Fico refletindo sobre este fato, sentado no convés enquanto, a pequena luz de fundeio acessa no topo do mastro, as estrelas incrivelmente nítidas e numerosas para aqueles acostumados a observá-las no céu das cidades, giram vagarosas de Leste para Oeste, cumprindo seu ritual noturno em torno do eixo da Polar. Em outros tempos, o que acaba de acontecer não teria nada de estranho, já que os homens estavam acostumados a relacionar-se na escuridão. As cidades careciam de iluminação pública, ou era mínima, e após o pôr-do-sol, era muito pequena a fração iluminada de vida que os humanos podiam permitir-se. Muitas vezes viajantes e camponeses, amigos e inimigos, se relacionavam sem ver seus rostos: sombras, figuras pretas que entravam e saíam nas vidas dos outros sem mais consistência que uma voz, o roçar de uma roupa, o barulho de passos, o riso, o pranto, o contato amigo ou hostil de uma mão, um corpo ou uma arma. A visão do mundo e dos semelhantes devia ser, forçosamente, muito diferente da que hoje fornece a luz, os contínuos holofotes colocados sobre tudo; o freqüente excesso de informação, fachos e cores que nos rodeiam. E muito diferente a marca deixada em cada pessoa por aquelas sombras e vozes anônimas que se mexiam na escuridão.

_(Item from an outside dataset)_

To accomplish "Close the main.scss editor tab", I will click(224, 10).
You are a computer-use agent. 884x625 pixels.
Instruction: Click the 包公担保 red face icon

Minha memória também está cheia dessas sombras. O acontecido esta noite remexe outro tempo de minha vida: campos, florestas, desertos, cidades devastadas, lugares onde a escuridão era conseqüência de situações extremas ou regra obrigada para sobreviver; então, ao cair da noite, o mais que podiam se permitir os que me rodeavam era o rápido lampejo de uma lanterna, ou a brasa de um cigarro escondida no oco da mão. Olhando o passado, acordo nesta noite – nunca tinha pensado nisso antes – que durante aqueles anos foram muitas as pessoas com quem me relacionei dessa forma. Pessoas que de uma ou de outra forma resultaram decisivas na minha vida, no meu trabalho, na minha sobrevivência, e de quem somente guardei um som, umas palavras, um cheiro, uma presença amistosa ou hostil, o barulho metálico de uma arma, o breve facho de uma lanterna na minha cara, a ponta vermelha de um cigarro iluminando uns dedos ou a parte inferior de um rosto. Sombras que deixaram lembranças, amigos ocasionais cujo rosto nunca vi, como aqueles jovens milicianos que me gritaram CORRE! em uma noite de 1976 em Beirute, enquanto retrocediam em meio do fogo, atirando para cuidar de min; ou aquela voz e a as mãos daquele soldado bósnio que ajudou a tamponar duas veias do meu pulso esquerdo – eu sentia correr o sangue tíbio pelos dedos – abertas no Natal de 1993, por um vidro, em Mostar, por cujas pequenas cicatrizes passo agora os dedos lembrando.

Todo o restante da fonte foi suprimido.